Although many methods are discussed by the researchers for detecting the malware, gaps are still found in terms of applying these techniques on the Android platform for detecting malware accurately and safeguarding the data of mobile users by segregating these malwares from the network traffic and only allowing benign applications. Hence, this paper proposes newer methods that analyze the traffic features for identifying the malware and segregating them to optimize the network bandwidth and its performance.

Performance Measures

The following Performance metrics are used to assess model accuracy & effectiveness, guiding improvements through quantitative evaluation.

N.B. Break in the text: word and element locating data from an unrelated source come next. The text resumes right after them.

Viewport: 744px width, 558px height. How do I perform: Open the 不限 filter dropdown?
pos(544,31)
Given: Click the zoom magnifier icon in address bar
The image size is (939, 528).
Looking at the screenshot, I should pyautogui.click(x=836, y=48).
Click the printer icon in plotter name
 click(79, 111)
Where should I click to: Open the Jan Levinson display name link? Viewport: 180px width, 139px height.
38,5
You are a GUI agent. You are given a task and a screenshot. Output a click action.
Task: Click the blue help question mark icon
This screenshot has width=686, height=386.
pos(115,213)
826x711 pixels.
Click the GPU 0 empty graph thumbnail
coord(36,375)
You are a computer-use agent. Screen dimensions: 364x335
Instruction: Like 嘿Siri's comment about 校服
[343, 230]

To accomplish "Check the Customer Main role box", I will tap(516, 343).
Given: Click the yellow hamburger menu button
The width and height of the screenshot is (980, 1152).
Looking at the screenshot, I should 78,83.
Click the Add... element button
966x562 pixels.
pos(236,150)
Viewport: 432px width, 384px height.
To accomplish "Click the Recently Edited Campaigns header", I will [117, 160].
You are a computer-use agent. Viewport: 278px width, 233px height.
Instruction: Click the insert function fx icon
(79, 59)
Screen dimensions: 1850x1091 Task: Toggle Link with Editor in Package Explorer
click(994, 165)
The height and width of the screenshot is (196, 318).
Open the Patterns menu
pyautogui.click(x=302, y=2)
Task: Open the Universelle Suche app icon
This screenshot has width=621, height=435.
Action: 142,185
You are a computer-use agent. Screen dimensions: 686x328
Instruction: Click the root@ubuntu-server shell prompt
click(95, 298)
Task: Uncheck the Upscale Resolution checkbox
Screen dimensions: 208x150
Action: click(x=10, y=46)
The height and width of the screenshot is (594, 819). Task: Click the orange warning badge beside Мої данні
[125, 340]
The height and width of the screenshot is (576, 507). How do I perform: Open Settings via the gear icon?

Confusion Matrix: This provides the values regarding the correctly identified records from the dataset with respect to each class.
Accuracy: This parameter specifies the strength of the classifier by depicting the correctly made predictions by machine learning-based approaches.
Recall Score: This parameter specifies the true positive cases that are identified in a correct manner by the classifier.
Specificity/Precision: This parameter specifies the true negative cases that are correctly identified by the classifier.
F1-Score: This is the mean of the specificity and recall values obtained by the classifier.

Table 1 Comparison of different approaches for Malware detection

Full size table

Proposed Methodology

Android malware detection consists of the process of detecting the malicious process or program on a mobile device. This ensures the safety of mobile devices from harmful viruses and malicious attacks. A mobile-based malware dataset with 20,000 records is utilized to train the ML-based intelligent model, where Android platform-based data is used from Kaggle (supplied by Google for the experimental study). The proposed malware detection scheme uses the data in an 8:2 ratio, where training is performed on 80 percent of the data available in the dataset and testing is conducted on the remaining 20 percent. The proposed approach starts with data preparation.

Data Preparation

In this study, there are two datasets are used to training, validation and testing process. The details about these datasets are discussed as follows:

Android Malware Dataset

There are a total of 86 features in the input dataset. Hence, we need to apply feature engineering to the same. Feature engineering helps to build a complex but interpretable model by using all the features of the raw dataset. There are two steps in feature engineering:

The selection of important features is based on a few statistical functions or domain knowledge, and the least important features are removed.
Dimensionality reduction is performed using algorithms like PCA or T-SNE to reduce the number of features or merge the existing features into a smaller number of features.

Both of the above feature engineering methods will help increase the speed of the ML algorithm, improve accuracy, and avoid over-fitting. The most relevant features based on the variance that covers almost whole dataset as shown in Fig. 1a and the no. of features are listed in a heat map.

Table 2 shows the sample feature values of the first few records from the dataset considered for the evaluation of four types of malware. Table 3 gives the basic information about the dataset. We have calculated statistical measures like mean, median, mode, and standard deviation to correlate the different features and identify the relationships between the different features using the standard deviation, which helps us determine how the flow of information varies and is useful for detecting four classes of malware from the available dataset.

Table 2 Sample feature values of the Malware dataset

Full size table

Table 3 Basic information of the used dataset

Full size table

From Fig. 1b, it can be concluded that the values are properly distributed and there is no data imbalance. The ML algorithms are applied to the balanced and clean data to retrieve the results. A pie chart in Fig. 2 shows the malware class distribution in percentage.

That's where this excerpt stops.